5 Things to Know Before You Turn Your Home into a Rental Property

There are a number of reasons to turn a home into a rental property, or investment property, whether it’s your primary residence or a second/vacation home. If you had planned to sell and the housing market is weak, it might make sense to hold onto that property, rent it out to cover the mortgage payment, and wait to sell until the market recovers.

Of course, a rental property can also supplement your income. Depending on the location and how much you owe, a rental property can generate a higher return than the stock market.

However, turning a home into a rental property isn’t as simple as drawing up a lease and putting up an ad. There are a number of factors related to your mortgage and tax obligations that need to be considered before you become a landlord.

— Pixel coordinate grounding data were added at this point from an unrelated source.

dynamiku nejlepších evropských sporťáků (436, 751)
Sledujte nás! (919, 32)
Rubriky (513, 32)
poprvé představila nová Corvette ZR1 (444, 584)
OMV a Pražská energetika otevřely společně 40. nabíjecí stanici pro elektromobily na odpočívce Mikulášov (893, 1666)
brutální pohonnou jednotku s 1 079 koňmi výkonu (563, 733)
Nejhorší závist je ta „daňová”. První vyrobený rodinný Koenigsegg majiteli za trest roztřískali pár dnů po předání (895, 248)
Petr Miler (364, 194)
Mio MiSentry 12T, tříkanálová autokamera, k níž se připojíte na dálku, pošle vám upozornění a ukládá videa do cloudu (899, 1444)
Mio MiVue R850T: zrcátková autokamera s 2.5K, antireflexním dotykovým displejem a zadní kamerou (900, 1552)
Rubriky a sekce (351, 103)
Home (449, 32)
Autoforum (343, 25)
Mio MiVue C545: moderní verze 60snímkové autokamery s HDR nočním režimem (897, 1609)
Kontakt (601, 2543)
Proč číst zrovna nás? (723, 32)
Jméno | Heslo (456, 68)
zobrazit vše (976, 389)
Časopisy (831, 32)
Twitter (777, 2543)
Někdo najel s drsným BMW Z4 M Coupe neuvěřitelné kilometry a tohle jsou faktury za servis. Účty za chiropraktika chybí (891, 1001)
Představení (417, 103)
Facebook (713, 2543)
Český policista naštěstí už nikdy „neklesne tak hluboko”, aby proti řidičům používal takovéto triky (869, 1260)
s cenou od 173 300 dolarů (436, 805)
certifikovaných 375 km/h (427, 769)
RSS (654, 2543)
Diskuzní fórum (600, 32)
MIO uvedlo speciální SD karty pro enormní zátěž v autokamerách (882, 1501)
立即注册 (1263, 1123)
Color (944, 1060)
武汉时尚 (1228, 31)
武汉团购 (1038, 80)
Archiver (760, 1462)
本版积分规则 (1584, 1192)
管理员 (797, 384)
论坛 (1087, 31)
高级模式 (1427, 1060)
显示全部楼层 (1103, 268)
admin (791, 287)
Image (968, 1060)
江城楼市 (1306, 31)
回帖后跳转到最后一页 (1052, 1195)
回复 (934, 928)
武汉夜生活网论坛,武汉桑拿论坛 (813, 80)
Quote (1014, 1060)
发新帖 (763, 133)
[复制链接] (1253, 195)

1) The Mortgage on the Property

Most mortgages require you to occupy the property as your primary residence for a certain period of time. Make sure that time has passed before turning the home into a rental property.

2) Insurance

Your homeowner’s insurance policy must be switched to rental property insurance before you turn your home into a rental property. Consider a personal liability policy to protect yourself from being sued by tenants. It’s also a good idea to require or at least recommend that tenants purchase renter’s insurance.

3) Personal vs. Rental vs. Personal/Rental

If your home is rented for fewer than 15 days per year, the home is considered a personal residence. That means rental income is excluded from gross income. Mortgage interest and real estate taxes can also be deducted as you normally would with your personal residence. Any other expenses, such as utilities and maintenance, are nondeductible.

The criteria for a rental property is a little more complicated. If your home is rented for at least 15 days per year and you do not use it for personal purposes for at least 14 days or 10 percent of the total days rented, whichever is greater, the home is considered a rental property.

For rental properties, all expenses must be broken down into personal and rental days. Real estate taxes allocated to personal days are deductible, but mortgage interest is not deductible because the home isn’t a qualified residence. If you end up with a rental loss because expenses exceed income, the loss may be deductible depending on at-risk and passive activity loss rules.

If your home is rented for at least 15 days per year and you use it for personal purposes for 14 days or 10 percent of total days rented, whichever is greater, you have a personal/rental property.

This scenario is very common for people who have a vacation home. This is also the most complex scenario from a tax perspective with very specific rules and conditions related to real estate taxes, mortgage interest, income, depreciation, expenses and reporting schedules.

Regardless of how your home is classified, the personal portion of the real estate taxes is subject to the new $10,000 limit on deducting state and local taxes. Make sure you speak with a CPA to understand the tax implications.

4) Rental Income

According to the IRS, rental income is any payment you receive for the use or occupation of a property. This includes not only rent payments, but also advance rent, payment for canceling a lease, expenses paid by a tenant, and property or services received instead of money for rent. Advance rent includes a security deposit if you don’t return it to the tenant. This income must be reported.

5) Recordkeeping

Monitor and maintain records of all rental activities to simplify the process of preparing financial statements, finding receipts, calculating deductible expenses, and filing tax returns. Also, you’ll need documentation of this information if you’re audited. Documentation is evidence. Without evidence to support the income and expenses you’ve reported, you could be subject to additional taxes and penalties.

Needless to say, turning a primary residence or second/vacation home into a rental property can be complicated. We always recommend focusing on your family first. How do you want to use the home? What are your goals? What will make you happiest? Once you answer those questions, your CPA can help you navigate the tax implications and put you in a position to realize the highest possible return on your investment.